Until his premature death, Professor Bernard McElroy brought his extraordinary energy and enthusiasm to Shakespeare studies in the English department at Loyola University Chicago. His outstanding study Shakespeare's Mature Tragedies (Princeton University Press, 1971) established his reputation as an internationally recognized Shakespeare scholar.
Professor McElroy came to Loyola in 1970 when he was still working on his doctoral dissertation at Cornell University, a study which he completed the following year and then revised for publication. He subsequently shifted his focus to modern fiction and in 1989 published a book on the modern novel, Fictions of the Modern Grotesque (St. Martin's Press, 1989). Throughout his career, his scholarly work was recognized in the granting of prestigious research fellowships, notably one from the National Endowment for the Humanities (1974) and another from the Guggenheim Foundation (1979).

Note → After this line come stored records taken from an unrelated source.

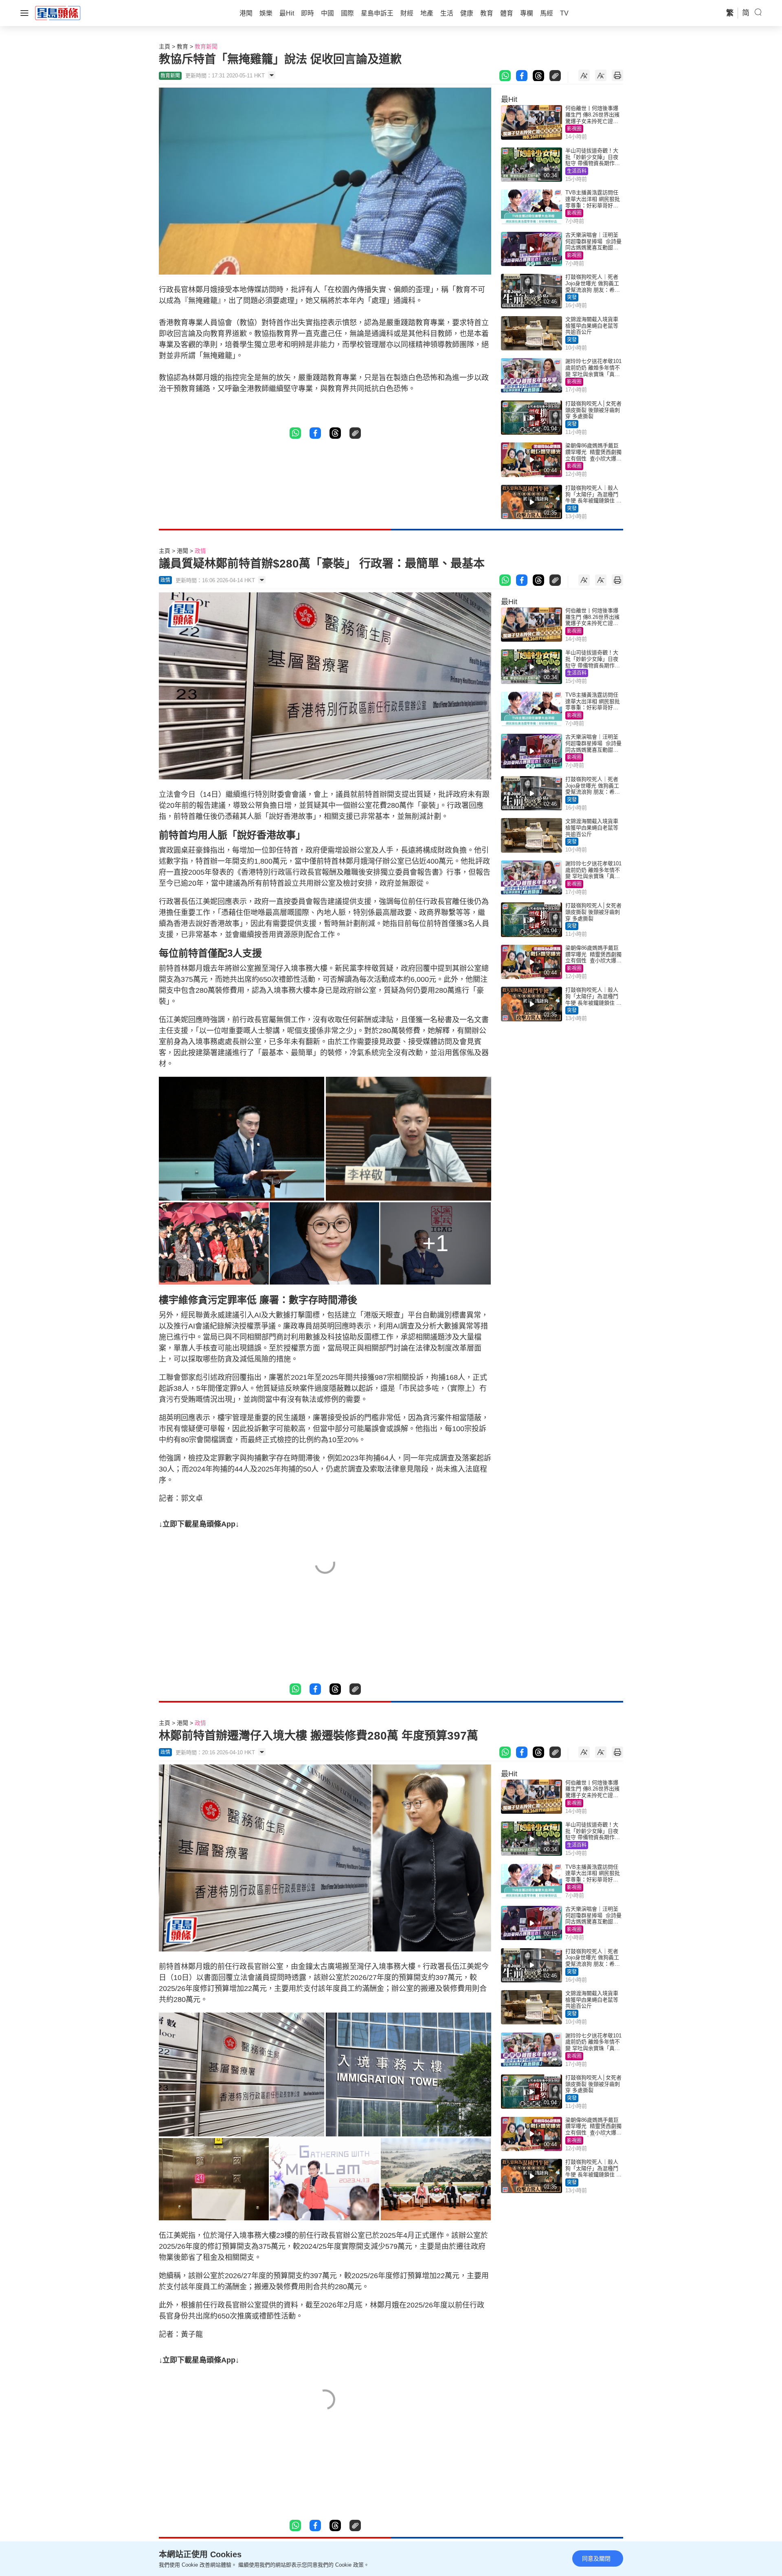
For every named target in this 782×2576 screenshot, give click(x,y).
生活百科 (576, 171)
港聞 (182, 551)
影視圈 (574, 128)
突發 (572, 297)
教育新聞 (206, 46)
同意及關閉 (596, 2558)
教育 (182, 46)
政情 (200, 551)
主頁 (164, 46)
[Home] (57, 13)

In addition to his teaching and scholarly writing, Professor McElroy was also active on the stage and devoted much of his energy to acting. He is particularly remembered for his roles in Shakespeare's Much Ado About Nothing, Lear and Macbeth.
THE McELROY MEMORIAL SHAKESPEARE CELEBRATION
After Dr. McElroy's death, a small fund was established to enable the department to mount an annual presentation that would draw together his scholarly interest in the Shakespearean canon and his passion for the stage. The department established the model for these events in 1992 by inviting distinguished scholar David Bevington to present a lecture that was then "illustrated" with crucial scenes directed by Steve Scott of the Goodman Theatre and acted by Chicago professionals Kevin Gudahl and Kate Goering.
Now "the McElroy," as it has come to be known, brings back annually the memory of Bernie McElroy to those who knew him and represents the best of his work in the Shakespeare theater for those who did not.